Therefore, Company Y argued, the act of convening the meeting in response to shareholder B's request should be considered an "ordinary affair," even if its purpose was the dismissal of a director. Consequently, no special court permission should have been required for A to call the meeting.

The Supreme Court's Stance: Dismissal is Not "Ordinary Business"

The Supreme Court dismissed Company Y's appeal, thereby upholding the lower courts' decisions in favor of X.

Reasoning of the Apex Court: Nature of the Act Prevails

The Supreme Court's reasoning was clear and grounded in its prior jurisprudence:

  • The Court explicitly reaffirmed its stance from a previous case (a Supreme Court, First Petty Bench judgment of May 21, 1964, concerning a limited company), stating that convening an extraordinary shareholders' meeting for the specific purpose of dismissing a director is to be considered an act "not belonging to the ordinary affairs of the company" (会社ノ常務ニ属セザル行為).
  • This principle holds true even when the convocation of such an extraordinary meeting is based on a request from minority shareholders exercising their statutory rights.
  • The Court defined "ordinary affairs of the company" (kaisha no jōmu) as "ordinary business that should be conducted daily by the said company". It found that convening an extraordinary meeting specifically to dismiss a director does not fit this description of daily, usual business operations.
  • Crucially, the Court stated that the inherent nature of the act of convocation itself (i.e., calling an EGM for director dismissal) is not altered merely because it was initiated by a minority shareholder's request. It remains an act outside the company's everyday, ordinary course of business.
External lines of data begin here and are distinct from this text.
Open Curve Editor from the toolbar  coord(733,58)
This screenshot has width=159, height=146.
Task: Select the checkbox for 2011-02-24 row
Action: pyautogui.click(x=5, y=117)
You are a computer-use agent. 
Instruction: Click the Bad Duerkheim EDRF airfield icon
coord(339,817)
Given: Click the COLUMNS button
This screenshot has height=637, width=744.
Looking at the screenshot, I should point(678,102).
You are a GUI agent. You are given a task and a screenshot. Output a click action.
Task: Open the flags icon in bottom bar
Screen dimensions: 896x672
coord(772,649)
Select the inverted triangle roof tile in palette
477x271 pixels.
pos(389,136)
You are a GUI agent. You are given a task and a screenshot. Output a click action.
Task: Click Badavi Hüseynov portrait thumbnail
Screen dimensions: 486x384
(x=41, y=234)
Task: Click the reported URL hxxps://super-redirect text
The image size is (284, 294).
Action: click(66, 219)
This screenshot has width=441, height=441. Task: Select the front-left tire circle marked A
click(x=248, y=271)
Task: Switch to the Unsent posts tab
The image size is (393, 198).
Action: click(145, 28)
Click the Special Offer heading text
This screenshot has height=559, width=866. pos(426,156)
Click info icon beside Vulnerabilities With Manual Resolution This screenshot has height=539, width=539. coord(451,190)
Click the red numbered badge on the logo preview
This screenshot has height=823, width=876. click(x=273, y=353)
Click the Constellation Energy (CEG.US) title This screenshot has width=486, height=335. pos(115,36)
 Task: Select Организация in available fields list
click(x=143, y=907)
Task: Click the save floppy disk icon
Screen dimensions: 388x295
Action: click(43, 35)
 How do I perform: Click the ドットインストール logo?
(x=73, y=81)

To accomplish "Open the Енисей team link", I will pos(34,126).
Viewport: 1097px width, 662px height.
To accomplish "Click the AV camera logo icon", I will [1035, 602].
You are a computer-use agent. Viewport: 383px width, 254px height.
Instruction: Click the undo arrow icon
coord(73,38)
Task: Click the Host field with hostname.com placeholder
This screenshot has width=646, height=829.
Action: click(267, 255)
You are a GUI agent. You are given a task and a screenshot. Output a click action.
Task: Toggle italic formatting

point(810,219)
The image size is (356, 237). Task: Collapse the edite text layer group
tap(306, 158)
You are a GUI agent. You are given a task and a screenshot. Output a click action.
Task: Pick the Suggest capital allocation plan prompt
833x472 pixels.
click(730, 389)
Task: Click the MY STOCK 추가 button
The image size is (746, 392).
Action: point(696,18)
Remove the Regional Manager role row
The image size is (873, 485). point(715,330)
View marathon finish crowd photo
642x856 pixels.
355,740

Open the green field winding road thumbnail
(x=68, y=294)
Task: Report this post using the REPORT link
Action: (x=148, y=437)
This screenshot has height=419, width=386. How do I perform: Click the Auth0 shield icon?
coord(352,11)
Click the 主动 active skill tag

Therefore, because provisional agent A had convened the meeting for a non-ordinary purpose without obtaining the requisite court permission, the convocation was flawed, and the resolution dismissing X was rightly cancelled.

Analysis and Implications: Defining the Boundaries of Agent Authority

This 1975 Supreme Court judgment is a significant interpretation of the powers of court-appointed provisional agents, particularly representative director's provisional agents, and it continues to hold relevance under the current Companies Act.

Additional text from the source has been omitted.